> _Фрагмент текста_:
Приехав в Россию в феврале 1880 года, Тургенев сразу же снова "точно в круговорот попал". Иван Сергеевич принимает участие в чтениях в пользу Литературного фонда, встречается со старыми и новыми знакомыми, присутствует на обедах в его честь, 19 марта открывает выставку художников-передвижников...
В те же дни Тургенев дважды встречался с редакцией журнала "Русское богатство", который с 1879 года издавала "артель литераторов", возглавлявшаяся революционером-народником С. Н. Кривенко.
Членами этой "артели" были писатели и публицисты-народники. Среди них - Г. И. Успенский, В. М. Гаршин, Н. С. Русанов, Н. Н. Златовратский, А. М. Скабичевский.
Тургенев с искренним сочувствием относился к этому "новому и хорошему, - как он говорил, - предприятию" представителей радикальной части народнической интеллигенции (П., XIII, 38).
Одним из собеседников Тургенева во время этих встреч был Н. С. Русанов. В своих воспоминаниях он приводит очень интересный разговор с Тургеневым. На вопрос: "...не думаете ли вы, что у нас на носу революция?" Тургенев ответил: "Россия далеко не так близка к революции <...> пока нет общего могучего течения, в котором сливались бы отдельные оппозиционные ручьи, о революции, мне кажется, рановато говорить..."1
Это очень важное высказывание Тургенева. И оно дает нам, основание считать, что его скептицизм по отношению к революции не отрицал ее возможности вообще, а лишь возможности в ближайшее время.
С прежним презрением наблюдает Тургенев за представителями "высшего света". Со злой иронией и сарказмом рассказал он о них Полине Виардо в одном из недавно ставших известных нам писем от 1 апреля 1880 года. "Иван Тургенев введен в высший свет, - писал он в нем. - Аристократические обеды! <...>
У княгини Воронцовой. Она - бывшая красавица, некогда известная множеством своих похождений. Он - носитель громкого имени, изрядный глупец. Дом великолепен! Бесподобный - работы Лоуренса - портрет деда - русского посла в Лондоне во время революции <...> Княгиня Воронцова теперь похожа на старую цыганку. Злобные диатрибы против современных русских девушек; у всех у них на лбу клеймо отвержения и разврата. На следующий день - у меня депутация из трех девушек с простодушнейшим и чистосердечнейшим видом. Никакого клейма! Высшее общество ничего не смыслит в том, что творится под ним и вокруг него"1.

> _Задание_: Изложите в виде короткого списка абзац фрагмента, который начинается словами «Приехав в Россию в феврале 1880 года». Главные факты должны сохраниться.

> _Выбранные записи_:
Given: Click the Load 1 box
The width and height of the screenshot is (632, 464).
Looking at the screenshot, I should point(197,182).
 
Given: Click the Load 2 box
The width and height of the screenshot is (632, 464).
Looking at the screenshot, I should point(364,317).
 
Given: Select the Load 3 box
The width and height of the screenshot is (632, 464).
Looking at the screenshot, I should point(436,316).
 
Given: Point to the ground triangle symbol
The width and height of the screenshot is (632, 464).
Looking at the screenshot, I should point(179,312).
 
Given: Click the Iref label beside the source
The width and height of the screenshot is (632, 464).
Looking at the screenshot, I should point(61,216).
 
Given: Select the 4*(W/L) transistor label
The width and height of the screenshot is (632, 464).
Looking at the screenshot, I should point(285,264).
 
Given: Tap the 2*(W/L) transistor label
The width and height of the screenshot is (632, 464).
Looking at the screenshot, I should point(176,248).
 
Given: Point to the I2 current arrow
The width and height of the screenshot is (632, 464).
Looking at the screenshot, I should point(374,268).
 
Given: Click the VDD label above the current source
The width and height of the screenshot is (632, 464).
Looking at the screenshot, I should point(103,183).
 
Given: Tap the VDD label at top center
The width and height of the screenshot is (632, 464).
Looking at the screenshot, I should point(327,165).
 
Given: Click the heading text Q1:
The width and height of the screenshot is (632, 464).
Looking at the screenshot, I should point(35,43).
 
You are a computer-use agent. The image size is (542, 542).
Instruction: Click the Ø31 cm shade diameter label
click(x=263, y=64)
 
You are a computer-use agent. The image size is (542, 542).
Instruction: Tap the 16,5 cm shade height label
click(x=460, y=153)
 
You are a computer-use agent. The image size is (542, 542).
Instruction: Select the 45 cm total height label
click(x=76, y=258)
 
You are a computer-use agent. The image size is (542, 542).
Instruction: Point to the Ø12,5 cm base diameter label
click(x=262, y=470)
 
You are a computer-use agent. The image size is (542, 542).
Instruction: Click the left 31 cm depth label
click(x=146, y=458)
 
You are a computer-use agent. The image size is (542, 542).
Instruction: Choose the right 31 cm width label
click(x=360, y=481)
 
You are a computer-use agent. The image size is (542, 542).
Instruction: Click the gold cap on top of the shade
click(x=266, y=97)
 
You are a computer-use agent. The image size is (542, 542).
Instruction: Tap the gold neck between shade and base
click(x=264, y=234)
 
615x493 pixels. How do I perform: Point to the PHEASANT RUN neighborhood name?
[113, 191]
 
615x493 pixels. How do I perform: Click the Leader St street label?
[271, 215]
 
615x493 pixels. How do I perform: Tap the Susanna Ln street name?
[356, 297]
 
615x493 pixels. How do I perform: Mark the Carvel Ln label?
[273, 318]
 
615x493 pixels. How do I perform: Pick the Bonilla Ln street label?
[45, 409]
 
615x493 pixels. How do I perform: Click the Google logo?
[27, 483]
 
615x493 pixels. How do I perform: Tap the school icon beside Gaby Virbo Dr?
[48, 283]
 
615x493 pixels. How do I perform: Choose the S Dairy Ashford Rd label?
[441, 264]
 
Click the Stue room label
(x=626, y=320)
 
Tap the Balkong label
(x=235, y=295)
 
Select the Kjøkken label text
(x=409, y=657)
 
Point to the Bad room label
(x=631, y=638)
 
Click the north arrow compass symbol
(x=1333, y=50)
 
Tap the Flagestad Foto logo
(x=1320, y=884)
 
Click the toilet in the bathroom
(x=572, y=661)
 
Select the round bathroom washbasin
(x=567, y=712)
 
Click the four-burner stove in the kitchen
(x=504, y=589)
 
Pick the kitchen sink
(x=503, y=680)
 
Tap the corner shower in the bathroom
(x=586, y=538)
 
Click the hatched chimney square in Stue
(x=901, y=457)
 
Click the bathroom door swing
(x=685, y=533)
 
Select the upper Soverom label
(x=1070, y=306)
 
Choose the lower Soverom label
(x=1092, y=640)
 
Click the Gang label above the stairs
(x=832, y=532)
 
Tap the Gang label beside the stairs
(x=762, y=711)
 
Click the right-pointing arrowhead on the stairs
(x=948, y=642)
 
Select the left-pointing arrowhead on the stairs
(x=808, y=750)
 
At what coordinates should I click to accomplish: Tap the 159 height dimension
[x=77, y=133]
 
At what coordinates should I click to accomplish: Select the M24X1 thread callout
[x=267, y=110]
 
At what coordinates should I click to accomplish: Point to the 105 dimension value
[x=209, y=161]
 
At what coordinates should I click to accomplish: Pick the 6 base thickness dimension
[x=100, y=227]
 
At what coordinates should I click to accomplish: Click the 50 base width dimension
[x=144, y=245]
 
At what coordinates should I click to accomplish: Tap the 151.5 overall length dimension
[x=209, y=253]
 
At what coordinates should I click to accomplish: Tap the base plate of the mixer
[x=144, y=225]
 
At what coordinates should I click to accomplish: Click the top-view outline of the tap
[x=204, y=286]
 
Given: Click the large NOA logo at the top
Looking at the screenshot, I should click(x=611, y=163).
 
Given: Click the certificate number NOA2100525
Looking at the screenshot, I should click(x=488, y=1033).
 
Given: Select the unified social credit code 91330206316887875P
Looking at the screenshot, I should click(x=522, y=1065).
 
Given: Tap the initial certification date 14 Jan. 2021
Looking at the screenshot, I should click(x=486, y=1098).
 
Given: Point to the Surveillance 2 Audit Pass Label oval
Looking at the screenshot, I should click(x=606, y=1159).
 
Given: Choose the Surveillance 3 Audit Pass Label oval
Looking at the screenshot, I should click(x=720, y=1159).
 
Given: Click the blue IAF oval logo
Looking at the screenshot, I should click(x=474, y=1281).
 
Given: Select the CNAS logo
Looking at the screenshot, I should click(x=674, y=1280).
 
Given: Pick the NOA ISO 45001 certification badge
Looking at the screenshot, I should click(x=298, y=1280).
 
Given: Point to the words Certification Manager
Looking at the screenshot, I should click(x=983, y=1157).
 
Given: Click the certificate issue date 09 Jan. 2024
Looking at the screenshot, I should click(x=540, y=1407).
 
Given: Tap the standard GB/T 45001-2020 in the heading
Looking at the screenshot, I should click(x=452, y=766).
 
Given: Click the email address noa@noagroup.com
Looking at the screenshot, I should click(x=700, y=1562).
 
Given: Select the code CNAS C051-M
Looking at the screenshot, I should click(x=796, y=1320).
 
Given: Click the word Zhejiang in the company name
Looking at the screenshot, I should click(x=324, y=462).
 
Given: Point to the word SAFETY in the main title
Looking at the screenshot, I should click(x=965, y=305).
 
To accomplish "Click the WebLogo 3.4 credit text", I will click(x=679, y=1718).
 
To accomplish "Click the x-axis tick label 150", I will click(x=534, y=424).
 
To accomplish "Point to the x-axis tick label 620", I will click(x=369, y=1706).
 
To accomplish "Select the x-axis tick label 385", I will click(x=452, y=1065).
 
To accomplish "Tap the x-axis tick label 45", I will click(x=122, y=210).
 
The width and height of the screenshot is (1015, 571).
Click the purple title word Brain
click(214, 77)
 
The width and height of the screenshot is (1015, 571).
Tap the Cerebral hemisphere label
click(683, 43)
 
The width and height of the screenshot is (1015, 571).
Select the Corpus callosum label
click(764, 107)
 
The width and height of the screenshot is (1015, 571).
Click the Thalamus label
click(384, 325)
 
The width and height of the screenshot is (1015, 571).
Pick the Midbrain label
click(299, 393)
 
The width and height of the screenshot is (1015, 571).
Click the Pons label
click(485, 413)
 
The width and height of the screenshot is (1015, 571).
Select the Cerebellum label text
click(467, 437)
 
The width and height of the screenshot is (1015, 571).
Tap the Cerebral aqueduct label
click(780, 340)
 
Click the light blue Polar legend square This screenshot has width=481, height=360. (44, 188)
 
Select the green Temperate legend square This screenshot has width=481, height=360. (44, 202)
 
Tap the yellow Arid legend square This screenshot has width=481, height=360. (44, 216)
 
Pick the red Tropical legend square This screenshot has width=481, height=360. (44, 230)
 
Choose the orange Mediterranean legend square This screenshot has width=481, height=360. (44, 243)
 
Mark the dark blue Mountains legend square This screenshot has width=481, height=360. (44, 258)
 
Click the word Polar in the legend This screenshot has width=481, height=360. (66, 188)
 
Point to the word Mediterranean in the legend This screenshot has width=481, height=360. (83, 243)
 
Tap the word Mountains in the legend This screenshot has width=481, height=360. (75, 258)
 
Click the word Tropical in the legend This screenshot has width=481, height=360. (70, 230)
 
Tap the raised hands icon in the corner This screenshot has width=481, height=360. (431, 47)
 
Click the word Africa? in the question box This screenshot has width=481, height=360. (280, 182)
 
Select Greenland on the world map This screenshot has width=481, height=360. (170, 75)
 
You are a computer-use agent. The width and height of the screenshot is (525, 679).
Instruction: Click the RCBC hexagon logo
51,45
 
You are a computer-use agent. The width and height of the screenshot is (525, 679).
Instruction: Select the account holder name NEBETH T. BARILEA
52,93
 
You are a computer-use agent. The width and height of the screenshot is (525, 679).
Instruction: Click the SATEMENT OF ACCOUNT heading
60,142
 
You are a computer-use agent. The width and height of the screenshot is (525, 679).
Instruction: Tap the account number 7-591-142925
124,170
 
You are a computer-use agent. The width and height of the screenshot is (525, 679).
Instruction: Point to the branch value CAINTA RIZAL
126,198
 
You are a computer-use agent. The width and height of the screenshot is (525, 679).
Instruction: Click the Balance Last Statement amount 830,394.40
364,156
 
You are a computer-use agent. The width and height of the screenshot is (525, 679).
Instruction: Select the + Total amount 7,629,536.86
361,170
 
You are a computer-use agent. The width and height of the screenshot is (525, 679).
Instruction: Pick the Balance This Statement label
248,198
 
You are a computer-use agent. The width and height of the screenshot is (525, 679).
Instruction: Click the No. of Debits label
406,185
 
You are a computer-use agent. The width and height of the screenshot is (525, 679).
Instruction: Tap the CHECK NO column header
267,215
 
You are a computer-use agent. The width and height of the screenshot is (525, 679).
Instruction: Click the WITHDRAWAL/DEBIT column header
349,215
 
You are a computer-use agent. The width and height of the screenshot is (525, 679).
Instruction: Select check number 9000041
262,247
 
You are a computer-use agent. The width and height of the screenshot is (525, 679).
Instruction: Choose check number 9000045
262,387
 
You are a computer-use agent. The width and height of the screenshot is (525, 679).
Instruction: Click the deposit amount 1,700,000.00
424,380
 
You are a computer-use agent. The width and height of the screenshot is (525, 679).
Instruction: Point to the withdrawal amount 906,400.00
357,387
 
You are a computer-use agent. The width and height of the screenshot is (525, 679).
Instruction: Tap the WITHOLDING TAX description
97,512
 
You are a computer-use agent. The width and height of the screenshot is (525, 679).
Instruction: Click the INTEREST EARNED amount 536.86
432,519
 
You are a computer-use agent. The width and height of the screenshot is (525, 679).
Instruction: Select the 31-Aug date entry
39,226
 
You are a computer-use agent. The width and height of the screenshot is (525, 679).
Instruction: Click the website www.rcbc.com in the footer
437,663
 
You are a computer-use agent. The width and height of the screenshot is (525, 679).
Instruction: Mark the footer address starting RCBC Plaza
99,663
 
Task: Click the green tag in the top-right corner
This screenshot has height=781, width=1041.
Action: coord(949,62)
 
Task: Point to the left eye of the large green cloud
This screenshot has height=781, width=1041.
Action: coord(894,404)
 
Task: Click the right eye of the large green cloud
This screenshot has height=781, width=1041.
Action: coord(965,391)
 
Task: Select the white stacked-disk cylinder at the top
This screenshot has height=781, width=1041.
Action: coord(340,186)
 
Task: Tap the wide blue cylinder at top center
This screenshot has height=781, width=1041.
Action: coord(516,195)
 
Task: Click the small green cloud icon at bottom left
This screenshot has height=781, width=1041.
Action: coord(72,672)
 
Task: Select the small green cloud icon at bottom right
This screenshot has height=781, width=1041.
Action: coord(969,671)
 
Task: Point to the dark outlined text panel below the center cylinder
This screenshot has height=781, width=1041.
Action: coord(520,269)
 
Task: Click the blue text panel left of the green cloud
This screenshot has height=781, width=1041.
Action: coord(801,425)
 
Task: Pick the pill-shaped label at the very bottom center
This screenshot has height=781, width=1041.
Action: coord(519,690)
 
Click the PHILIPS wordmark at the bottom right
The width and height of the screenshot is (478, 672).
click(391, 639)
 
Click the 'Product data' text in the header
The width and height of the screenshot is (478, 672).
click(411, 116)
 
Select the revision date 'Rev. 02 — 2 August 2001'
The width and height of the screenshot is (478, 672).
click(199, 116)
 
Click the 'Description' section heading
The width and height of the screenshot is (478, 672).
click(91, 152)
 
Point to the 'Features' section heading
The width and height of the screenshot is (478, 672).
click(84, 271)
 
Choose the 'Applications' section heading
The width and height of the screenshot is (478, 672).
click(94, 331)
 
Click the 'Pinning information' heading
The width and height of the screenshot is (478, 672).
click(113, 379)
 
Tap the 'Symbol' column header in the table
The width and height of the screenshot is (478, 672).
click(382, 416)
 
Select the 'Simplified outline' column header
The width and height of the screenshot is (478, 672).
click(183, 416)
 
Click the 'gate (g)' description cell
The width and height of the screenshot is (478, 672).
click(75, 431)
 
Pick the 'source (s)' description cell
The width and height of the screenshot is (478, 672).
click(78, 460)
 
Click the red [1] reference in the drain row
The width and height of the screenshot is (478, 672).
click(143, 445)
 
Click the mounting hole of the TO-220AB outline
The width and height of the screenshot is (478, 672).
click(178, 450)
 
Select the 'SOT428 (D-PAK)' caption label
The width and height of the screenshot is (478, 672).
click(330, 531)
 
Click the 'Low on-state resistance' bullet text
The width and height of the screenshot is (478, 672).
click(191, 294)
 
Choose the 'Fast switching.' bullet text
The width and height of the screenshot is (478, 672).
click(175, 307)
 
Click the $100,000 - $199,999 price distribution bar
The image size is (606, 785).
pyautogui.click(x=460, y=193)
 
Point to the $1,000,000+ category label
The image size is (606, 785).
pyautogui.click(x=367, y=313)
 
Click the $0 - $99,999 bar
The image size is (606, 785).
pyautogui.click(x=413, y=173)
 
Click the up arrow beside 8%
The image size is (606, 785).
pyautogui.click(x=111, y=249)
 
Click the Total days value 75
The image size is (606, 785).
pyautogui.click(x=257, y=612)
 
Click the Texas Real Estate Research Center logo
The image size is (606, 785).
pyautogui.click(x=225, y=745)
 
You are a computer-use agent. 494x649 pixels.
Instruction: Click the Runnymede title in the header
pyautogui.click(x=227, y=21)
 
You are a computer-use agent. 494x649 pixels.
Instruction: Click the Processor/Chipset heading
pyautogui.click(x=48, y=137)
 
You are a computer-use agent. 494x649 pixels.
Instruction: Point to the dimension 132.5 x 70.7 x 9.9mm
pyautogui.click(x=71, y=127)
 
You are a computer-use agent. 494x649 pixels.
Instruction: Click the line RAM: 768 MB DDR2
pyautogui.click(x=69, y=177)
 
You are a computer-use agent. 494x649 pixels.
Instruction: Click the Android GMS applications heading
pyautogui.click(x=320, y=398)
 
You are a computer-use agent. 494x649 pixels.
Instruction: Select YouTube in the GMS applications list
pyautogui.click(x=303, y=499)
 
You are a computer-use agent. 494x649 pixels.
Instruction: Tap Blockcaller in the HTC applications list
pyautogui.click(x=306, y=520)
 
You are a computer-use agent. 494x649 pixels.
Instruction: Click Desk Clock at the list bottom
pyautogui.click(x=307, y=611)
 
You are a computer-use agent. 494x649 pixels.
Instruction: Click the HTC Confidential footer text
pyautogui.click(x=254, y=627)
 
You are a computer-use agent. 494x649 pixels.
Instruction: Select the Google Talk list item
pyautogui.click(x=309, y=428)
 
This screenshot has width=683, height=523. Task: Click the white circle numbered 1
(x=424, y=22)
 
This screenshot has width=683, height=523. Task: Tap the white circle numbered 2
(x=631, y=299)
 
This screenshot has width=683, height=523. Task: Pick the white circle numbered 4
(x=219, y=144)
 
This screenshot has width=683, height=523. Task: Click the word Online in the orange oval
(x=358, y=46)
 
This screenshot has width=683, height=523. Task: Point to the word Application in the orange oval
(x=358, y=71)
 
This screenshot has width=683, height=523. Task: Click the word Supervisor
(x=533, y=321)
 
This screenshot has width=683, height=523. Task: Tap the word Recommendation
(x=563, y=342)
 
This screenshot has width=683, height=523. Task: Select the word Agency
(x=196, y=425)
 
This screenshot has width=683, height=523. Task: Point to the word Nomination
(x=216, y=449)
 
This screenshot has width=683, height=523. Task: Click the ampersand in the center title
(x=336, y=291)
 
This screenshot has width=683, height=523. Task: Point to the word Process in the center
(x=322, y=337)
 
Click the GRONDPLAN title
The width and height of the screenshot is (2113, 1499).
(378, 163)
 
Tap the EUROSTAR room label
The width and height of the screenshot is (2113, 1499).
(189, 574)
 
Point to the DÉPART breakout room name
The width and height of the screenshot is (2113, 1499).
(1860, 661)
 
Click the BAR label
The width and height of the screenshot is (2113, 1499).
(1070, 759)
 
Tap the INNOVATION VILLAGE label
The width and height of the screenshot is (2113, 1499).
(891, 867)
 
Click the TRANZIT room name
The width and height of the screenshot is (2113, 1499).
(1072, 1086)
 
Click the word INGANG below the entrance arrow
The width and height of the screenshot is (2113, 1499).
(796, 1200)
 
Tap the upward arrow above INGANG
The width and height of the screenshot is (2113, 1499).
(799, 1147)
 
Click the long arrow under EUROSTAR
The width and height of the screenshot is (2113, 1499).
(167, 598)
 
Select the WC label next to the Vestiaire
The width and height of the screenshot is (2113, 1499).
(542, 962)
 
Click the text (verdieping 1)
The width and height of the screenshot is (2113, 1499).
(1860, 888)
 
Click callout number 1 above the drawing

> _Решение_:
- В феврале 1880 года Тургенев приехал в Россию и сразу оказался в круговороте дел.
- Участвовал в чтениях в пользу Литературного фонда.
- Встречался со старыми и новыми знакомыми.
- Бывал на обедах в свою честь.
- 19 марта открыл выставку художников-передвижников.